**Task directions**
Filter the records, keeping every line that has the string "menu".

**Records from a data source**
_ _ _

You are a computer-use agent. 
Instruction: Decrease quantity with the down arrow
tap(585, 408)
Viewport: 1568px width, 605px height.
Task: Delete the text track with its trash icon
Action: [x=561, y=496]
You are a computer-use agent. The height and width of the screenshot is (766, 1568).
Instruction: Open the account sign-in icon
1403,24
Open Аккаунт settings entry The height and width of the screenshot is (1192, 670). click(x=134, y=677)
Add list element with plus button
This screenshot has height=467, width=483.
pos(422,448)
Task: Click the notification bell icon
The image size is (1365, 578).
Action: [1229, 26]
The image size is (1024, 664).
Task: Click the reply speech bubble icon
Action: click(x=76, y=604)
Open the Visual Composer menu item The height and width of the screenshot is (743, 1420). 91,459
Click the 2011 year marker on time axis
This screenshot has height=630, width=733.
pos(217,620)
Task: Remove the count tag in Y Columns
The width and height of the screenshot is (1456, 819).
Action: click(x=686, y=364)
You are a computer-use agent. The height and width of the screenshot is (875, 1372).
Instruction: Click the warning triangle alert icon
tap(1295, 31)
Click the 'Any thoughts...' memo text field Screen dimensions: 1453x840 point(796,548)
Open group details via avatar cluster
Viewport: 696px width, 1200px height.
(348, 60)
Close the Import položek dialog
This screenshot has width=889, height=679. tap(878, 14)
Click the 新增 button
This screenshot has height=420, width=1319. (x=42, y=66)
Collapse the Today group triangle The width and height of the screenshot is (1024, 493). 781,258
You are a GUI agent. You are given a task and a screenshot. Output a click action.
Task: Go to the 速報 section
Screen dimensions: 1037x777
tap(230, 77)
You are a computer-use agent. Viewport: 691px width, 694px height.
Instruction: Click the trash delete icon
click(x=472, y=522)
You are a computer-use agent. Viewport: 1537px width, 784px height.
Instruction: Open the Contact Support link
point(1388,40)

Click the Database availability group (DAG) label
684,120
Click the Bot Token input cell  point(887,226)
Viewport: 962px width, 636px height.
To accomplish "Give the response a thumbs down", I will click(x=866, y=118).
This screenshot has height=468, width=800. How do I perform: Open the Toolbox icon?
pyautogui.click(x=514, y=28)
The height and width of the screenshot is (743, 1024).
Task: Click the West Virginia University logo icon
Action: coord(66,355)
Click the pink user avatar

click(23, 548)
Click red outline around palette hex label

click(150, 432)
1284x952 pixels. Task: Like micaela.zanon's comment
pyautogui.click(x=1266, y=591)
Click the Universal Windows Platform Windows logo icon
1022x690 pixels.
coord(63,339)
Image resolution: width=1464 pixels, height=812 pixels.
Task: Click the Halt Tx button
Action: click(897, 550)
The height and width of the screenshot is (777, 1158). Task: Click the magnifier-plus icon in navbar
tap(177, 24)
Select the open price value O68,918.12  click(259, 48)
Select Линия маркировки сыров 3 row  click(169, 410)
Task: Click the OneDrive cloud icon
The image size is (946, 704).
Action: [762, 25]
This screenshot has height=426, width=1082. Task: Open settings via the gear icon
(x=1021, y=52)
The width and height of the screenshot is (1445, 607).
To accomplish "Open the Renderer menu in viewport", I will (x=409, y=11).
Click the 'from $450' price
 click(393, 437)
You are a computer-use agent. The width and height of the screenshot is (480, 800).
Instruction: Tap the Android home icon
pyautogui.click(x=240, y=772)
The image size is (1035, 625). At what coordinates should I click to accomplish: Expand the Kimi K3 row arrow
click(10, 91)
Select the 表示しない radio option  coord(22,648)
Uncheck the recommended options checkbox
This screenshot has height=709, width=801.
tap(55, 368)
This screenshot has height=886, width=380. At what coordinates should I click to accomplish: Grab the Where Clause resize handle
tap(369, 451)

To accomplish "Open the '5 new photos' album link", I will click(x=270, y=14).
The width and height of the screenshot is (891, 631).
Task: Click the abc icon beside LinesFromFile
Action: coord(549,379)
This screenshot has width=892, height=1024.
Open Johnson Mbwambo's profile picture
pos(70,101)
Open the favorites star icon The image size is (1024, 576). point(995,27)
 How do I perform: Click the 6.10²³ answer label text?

_ _ _

**Response box**
Open the Visual Composer menu item The height and width of the screenshot is (743, 1420). 91,459
To accomplish "Open the Renderer menu in viewport", I will (x=409, y=11).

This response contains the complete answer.